**Provided records**
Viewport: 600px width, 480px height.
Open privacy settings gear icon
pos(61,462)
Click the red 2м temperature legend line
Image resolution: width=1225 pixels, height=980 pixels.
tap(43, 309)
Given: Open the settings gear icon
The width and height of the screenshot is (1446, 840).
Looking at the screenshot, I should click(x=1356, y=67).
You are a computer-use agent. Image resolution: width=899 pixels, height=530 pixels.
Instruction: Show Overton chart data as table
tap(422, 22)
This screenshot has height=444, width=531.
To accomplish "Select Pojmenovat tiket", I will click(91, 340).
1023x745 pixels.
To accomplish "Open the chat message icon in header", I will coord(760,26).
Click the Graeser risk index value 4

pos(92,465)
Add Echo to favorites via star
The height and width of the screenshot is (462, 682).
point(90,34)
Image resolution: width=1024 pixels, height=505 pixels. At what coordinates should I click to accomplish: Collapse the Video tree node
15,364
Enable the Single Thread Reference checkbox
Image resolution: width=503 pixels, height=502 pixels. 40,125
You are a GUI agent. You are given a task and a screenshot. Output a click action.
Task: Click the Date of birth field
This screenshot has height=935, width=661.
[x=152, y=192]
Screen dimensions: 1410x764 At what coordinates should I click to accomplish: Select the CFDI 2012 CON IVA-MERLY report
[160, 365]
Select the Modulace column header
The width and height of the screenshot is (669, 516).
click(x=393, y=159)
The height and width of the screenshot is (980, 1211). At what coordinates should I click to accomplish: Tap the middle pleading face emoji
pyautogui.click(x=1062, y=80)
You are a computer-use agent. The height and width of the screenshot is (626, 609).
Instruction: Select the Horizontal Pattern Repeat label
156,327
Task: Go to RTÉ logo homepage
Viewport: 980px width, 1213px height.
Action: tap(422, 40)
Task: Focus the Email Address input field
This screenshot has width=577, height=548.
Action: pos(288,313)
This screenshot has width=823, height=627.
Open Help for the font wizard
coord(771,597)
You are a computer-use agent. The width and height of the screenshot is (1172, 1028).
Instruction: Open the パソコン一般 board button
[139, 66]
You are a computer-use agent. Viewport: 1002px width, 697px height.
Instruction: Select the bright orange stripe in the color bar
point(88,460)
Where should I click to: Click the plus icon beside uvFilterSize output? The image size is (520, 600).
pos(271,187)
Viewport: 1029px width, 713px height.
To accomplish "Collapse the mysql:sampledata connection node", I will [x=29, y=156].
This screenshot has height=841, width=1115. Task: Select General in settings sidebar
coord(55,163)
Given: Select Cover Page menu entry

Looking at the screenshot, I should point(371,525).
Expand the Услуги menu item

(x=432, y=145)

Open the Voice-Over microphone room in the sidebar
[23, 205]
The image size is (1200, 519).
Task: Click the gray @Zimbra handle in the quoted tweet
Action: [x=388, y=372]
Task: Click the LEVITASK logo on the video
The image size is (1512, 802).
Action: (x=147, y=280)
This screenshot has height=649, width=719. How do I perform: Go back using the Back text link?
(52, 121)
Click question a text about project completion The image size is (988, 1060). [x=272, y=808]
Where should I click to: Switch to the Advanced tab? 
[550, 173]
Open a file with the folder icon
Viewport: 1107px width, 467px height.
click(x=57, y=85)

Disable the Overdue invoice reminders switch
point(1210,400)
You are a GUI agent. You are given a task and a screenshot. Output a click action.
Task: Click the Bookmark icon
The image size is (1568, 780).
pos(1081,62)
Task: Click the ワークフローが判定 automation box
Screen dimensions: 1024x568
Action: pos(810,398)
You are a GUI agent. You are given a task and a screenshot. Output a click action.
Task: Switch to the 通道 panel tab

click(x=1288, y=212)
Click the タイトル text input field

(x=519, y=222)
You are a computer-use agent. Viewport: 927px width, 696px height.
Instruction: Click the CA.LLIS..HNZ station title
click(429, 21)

**Exercise brief**
Your task is to give the records above again, exactly.

**Written response**
Viewport: 600px width, 480px height.
Open privacy settings gear icon
pos(61,462)
Click the red 2м temperature legend line
Image resolution: width=1225 pixels, height=980 pixels.
tap(43, 309)
Given: Open the settings gear icon
The width and height of the screenshot is (1446, 840).
Looking at the screenshot, I should click(x=1356, y=67).
You are a computer-use agent. Image resolution: width=899 pixels, height=530 pixels.
Instruction: Show Overton chart data as table
tap(422, 22)
This screenshot has height=444, width=531.
To accomplish "Select Pojmenovat tiket", I will click(91, 340).
1023x745 pixels.
To accomplish "Open the chat message icon in header", I will coord(760,26).
Click the Graeser risk index value 4

pos(92,465)
Add Echo to favorites via star
The height and width of the screenshot is (462, 682).
point(90,34)
Image resolution: width=1024 pixels, height=505 pixels. At what coordinates should I click to accomplish: Collapse the Video tree node
15,364
Enable the Single Thread Reference checkbox
Image resolution: width=503 pixels, height=502 pixels. 40,125
You are a GUI agent. You are given a task and a screenshot. Output a click action.
Task: Click the Date of birth field
This screenshot has height=935, width=661.
[x=152, y=192]
Screen dimensions: 1410x764 At what coordinates should I click to accomplish: Select the CFDI 2012 CON IVA-MERLY report
[160, 365]
Select the Modulace column header
The width and height of the screenshot is (669, 516).
click(x=393, y=159)
The height and width of the screenshot is (980, 1211). At what coordinates should I click to accomplish: Tap the middle pleading face emoji
pyautogui.click(x=1062, y=80)
You are a computer-use agent. The height and width of the screenshot is (626, 609).
Instruction: Select the Horizontal Pattern Repeat label
156,327
Task: Go to RTÉ logo homepage
Viewport: 980px width, 1213px height.
Action: tap(422, 40)
Task: Focus the Email Address input field
This screenshot has width=577, height=548.
Action: pos(288,313)
This screenshot has width=823, height=627.
Open Help for the font wizard
coord(771,597)
You are a computer-use agent. The width and height of the screenshot is (1172, 1028).
Instruction: Open the パソコン一般 board button
[139, 66]
You are a computer-use agent. Viewport: 1002px width, 697px height.
Instruction: Select the bright orange stripe in the color bar
point(88,460)
Where should I click to: Click the plus icon beside uvFilterSize output? The image size is (520, 600).
pos(271,187)
Viewport: 1029px width, 713px height.
To accomplish "Collapse the mysql:sampledata connection node", I will [x=29, y=156].
This screenshot has height=841, width=1115. Task: Select General in settings sidebar
coord(55,163)
Given: Select Cover Page menu entry

Looking at the screenshot, I should point(371,525).
Expand the Услуги menu item

(x=432, y=145)

Open the Voice-Over microphone room in the sidebar
[23, 205]
The image size is (1200, 519).
Task: Click the gray @Zimbra handle in the quoted tweet
Action: [x=388, y=372]
Task: Click the LEVITASK logo on the video
The image size is (1512, 802).
Action: (x=147, y=280)
This screenshot has height=649, width=719. How do I perform: Go back using the Back text link?
(52, 121)
Click question a text about project completion The image size is (988, 1060). [x=272, y=808]
Where should I click to: Switch to the Advanced tab? 
[550, 173]
Open a file with the folder icon
Viewport: 1107px width, 467px height.
click(x=57, y=85)

Disable the Overdue invoice reminders switch
point(1210,400)
You are a GUI agent. You are given a task and a screenshot. Output a click action.
Task: Click the Bookmark icon
The image size is (1568, 780).
pos(1081,62)
Task: Click the ワークフローが判定 automation box
Screen dimensions: 1024x568
Action: pos(810,398)
You are a GUI agent. You are given a task and a screenshot. Output a click action.
Task: Switch to the 通道 panel tab

click(x=1288, y=212)
Click the タイトル text input field

(x=519, y=222)
You are a computer-use agent. Viewport: 927px width, 696px height.
Instruction: Click the CA.LLIS..HNZ station title
click(429, 21)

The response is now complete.